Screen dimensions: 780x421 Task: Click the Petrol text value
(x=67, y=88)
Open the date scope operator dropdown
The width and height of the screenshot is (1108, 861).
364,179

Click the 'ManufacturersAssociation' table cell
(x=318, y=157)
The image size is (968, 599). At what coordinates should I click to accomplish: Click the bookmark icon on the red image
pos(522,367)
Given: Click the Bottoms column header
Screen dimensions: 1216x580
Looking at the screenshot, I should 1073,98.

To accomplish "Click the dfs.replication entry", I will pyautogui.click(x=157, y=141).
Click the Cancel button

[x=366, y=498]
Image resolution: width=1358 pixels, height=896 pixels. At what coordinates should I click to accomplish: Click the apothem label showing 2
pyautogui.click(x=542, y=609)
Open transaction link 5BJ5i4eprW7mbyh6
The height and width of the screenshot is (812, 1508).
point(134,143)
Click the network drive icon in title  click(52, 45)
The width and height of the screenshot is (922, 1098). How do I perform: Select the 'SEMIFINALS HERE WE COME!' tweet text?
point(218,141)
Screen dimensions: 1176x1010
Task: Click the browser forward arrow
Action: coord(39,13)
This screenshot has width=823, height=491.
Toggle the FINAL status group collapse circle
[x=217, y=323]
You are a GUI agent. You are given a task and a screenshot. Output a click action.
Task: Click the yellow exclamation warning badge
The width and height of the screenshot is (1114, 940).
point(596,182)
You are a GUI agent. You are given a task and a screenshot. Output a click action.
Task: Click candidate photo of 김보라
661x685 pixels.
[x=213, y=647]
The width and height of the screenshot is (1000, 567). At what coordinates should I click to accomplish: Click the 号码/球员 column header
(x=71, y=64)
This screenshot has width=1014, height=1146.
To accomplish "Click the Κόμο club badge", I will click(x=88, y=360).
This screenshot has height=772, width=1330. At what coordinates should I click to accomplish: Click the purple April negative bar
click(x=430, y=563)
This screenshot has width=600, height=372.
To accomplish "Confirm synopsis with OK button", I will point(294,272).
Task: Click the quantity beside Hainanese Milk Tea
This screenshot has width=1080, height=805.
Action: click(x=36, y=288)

• • • • • • •

Description of the task: Copy out each line of the listing where the string "Open" appears.

Answer to this task:
Open the date scope operator dropdown
Open transaction link 5BJ5i4eprW7mbyh6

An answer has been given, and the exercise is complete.